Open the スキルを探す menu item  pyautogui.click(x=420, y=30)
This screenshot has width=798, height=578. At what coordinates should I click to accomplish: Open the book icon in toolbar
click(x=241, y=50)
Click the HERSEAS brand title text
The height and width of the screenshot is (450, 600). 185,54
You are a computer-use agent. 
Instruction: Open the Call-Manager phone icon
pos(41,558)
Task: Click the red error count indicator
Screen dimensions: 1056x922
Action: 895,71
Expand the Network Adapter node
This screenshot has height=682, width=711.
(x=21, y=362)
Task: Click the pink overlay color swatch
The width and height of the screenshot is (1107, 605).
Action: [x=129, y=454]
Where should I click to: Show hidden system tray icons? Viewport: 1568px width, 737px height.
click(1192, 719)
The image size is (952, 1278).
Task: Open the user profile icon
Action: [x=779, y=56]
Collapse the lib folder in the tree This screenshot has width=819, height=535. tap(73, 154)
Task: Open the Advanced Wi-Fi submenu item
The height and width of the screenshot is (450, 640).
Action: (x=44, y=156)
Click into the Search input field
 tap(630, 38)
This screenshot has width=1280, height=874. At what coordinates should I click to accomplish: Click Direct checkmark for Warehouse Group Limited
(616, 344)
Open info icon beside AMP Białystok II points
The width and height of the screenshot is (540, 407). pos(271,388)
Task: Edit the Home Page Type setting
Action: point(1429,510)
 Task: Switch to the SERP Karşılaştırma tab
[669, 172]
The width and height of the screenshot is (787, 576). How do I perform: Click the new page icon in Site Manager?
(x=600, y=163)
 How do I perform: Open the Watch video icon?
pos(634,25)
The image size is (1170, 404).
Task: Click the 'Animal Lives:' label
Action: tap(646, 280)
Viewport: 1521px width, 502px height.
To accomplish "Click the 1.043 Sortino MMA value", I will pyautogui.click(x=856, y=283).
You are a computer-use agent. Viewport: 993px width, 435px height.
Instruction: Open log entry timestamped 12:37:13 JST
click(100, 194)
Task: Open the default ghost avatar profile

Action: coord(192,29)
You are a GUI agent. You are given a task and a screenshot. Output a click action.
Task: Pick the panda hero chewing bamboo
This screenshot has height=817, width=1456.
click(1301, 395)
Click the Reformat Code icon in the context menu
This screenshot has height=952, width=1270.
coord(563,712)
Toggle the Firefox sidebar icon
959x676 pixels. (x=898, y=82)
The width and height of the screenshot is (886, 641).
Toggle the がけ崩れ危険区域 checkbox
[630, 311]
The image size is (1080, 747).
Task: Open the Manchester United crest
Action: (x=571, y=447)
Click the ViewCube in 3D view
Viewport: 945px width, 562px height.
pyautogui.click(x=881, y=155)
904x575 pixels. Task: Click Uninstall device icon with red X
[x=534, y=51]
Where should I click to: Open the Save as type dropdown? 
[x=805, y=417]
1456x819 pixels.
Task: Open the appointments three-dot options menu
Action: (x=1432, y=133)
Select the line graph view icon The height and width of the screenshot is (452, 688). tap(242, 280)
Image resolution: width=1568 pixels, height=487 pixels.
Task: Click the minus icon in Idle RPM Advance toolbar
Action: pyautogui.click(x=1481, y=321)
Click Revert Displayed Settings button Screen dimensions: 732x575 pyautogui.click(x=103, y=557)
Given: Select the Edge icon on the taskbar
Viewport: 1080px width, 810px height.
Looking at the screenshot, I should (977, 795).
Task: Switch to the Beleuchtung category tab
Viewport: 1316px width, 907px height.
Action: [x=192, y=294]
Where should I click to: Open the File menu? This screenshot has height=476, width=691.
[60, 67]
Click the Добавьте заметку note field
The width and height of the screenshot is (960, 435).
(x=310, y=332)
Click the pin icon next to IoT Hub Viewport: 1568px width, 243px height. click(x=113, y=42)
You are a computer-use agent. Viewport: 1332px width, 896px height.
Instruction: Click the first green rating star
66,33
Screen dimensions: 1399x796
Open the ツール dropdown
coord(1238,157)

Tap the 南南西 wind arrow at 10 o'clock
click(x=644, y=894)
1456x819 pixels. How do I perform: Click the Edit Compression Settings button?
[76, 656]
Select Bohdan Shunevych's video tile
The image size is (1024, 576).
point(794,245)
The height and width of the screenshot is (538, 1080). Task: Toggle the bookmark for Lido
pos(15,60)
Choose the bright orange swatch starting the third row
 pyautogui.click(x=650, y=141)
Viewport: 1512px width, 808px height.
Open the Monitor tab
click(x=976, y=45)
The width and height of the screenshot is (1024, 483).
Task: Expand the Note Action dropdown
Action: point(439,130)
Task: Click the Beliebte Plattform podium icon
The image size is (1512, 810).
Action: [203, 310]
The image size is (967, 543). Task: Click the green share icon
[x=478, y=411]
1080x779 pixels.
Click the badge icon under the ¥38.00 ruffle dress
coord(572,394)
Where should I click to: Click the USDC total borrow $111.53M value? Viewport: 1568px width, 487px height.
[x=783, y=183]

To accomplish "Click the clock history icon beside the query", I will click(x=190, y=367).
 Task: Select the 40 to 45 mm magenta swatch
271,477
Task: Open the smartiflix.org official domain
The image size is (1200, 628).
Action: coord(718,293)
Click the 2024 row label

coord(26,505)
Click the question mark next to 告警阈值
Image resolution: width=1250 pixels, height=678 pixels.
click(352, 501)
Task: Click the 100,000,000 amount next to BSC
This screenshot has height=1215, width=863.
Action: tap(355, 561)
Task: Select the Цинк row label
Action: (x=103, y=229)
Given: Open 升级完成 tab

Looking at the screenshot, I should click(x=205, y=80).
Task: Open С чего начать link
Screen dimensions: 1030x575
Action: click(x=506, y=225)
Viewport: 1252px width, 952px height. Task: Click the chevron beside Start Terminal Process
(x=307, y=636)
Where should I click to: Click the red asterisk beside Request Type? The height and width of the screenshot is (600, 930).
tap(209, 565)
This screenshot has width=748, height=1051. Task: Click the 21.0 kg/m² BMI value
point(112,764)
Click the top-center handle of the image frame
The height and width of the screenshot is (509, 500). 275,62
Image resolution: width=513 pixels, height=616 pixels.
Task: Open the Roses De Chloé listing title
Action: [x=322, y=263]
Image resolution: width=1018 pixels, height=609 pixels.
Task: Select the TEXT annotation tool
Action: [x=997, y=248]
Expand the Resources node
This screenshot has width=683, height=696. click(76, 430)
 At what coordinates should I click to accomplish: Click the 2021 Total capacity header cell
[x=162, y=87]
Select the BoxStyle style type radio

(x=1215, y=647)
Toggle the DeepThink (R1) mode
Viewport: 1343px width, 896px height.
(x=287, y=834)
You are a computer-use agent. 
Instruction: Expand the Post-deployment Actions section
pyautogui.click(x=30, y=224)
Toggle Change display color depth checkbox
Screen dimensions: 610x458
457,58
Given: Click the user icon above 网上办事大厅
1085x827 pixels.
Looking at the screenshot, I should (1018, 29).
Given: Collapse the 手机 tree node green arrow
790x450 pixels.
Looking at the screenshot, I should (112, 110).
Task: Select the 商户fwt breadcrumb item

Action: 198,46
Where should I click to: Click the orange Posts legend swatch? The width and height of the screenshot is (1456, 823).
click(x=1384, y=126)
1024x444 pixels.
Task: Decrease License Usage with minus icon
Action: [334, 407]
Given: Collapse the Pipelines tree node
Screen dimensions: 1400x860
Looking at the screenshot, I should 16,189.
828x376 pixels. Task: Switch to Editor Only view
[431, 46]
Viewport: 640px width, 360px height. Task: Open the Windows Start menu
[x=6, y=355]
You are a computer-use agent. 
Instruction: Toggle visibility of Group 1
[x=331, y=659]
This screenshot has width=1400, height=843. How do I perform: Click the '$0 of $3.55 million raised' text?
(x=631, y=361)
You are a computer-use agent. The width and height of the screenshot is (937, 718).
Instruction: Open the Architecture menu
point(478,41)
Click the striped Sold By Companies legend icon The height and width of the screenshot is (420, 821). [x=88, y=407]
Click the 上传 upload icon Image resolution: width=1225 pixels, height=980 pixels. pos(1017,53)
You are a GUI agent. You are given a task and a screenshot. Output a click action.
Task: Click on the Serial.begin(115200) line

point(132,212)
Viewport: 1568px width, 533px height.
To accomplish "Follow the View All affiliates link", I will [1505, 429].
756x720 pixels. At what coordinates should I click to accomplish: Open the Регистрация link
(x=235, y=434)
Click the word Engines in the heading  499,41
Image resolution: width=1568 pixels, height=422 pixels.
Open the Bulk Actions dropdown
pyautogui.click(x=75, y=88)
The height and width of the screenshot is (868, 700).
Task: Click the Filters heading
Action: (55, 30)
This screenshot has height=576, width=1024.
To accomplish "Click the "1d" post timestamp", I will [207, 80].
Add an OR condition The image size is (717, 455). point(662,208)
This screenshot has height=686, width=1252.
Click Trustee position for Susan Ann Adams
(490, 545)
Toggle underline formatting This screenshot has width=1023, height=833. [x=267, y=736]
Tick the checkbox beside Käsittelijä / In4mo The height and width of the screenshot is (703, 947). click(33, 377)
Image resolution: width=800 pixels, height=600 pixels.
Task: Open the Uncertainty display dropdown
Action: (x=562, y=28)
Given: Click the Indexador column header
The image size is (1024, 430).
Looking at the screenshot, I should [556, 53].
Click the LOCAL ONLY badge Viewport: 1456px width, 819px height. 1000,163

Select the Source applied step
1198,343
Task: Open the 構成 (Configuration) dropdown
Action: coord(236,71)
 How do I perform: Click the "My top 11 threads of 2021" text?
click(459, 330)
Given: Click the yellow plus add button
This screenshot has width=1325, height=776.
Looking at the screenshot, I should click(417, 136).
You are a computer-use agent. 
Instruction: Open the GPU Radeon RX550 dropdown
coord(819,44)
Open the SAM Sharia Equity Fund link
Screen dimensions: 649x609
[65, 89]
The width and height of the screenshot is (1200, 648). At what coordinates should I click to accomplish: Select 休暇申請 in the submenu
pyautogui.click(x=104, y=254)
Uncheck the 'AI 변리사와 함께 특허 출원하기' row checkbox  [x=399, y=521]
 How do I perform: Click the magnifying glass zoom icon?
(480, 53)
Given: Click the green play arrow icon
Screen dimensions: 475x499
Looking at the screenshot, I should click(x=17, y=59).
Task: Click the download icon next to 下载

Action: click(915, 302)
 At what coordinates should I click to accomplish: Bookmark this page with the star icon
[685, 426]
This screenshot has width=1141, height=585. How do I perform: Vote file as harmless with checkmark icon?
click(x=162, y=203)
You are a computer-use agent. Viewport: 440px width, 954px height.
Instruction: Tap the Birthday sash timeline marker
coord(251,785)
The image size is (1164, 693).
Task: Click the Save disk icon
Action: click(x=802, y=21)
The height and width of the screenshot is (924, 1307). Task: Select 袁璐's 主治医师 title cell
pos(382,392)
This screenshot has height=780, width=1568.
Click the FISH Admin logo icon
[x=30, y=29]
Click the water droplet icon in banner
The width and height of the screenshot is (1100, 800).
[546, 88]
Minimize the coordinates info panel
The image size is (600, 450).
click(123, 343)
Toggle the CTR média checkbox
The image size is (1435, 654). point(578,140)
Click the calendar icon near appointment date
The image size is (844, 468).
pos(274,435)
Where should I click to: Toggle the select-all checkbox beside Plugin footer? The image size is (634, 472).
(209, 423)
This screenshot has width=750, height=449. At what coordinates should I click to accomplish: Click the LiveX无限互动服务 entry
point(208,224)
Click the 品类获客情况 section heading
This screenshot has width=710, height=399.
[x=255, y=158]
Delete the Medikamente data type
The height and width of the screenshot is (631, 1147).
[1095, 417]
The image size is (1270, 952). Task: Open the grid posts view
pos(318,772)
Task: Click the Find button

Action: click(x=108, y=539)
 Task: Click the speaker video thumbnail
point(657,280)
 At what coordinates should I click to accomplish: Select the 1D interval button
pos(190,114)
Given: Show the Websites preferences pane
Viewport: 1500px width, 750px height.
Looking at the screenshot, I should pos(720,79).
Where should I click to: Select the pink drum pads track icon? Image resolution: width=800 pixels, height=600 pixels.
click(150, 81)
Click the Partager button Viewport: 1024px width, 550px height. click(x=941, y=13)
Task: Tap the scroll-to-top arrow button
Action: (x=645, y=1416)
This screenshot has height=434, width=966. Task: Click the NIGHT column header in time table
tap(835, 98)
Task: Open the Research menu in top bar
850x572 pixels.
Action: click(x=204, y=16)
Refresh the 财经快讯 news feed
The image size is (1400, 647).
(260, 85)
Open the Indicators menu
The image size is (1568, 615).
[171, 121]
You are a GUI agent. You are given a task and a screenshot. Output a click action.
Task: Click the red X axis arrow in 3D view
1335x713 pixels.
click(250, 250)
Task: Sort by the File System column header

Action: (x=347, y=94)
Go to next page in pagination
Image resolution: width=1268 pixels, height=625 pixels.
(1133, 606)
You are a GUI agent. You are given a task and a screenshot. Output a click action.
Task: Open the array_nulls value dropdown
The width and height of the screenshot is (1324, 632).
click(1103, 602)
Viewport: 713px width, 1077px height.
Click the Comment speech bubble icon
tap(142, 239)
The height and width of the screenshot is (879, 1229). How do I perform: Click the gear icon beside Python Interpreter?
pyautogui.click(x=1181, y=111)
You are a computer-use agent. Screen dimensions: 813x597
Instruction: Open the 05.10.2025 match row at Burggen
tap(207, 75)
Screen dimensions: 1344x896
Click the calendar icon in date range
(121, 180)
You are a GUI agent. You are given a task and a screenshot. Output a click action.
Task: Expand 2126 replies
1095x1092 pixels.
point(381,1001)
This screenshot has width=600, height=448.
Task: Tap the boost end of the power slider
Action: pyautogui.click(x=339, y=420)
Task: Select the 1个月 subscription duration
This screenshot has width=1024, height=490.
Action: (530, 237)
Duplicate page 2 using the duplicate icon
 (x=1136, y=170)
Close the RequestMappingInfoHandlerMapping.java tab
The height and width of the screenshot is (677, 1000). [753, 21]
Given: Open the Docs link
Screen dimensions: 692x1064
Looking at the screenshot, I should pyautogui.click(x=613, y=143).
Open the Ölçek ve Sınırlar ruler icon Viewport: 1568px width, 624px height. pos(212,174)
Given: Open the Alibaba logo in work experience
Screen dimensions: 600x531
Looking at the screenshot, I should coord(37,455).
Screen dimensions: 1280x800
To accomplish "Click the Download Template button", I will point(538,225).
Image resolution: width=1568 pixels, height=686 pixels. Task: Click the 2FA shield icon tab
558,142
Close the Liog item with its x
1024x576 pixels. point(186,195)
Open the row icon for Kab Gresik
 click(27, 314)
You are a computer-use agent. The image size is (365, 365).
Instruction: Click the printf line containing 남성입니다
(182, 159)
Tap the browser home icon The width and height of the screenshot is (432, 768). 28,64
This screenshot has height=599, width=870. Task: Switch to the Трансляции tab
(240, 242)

###

**Exercise prompt**. Every line in the material above that has the word "tree" should be copied.

**Solved exercise**.
Collapse the lib folder in the tree This screenshot has width=819, height=535. tap(73, 154)
Given: Collapse the 手机 tree node green arrow
Given: Collapse the Pipelines tree node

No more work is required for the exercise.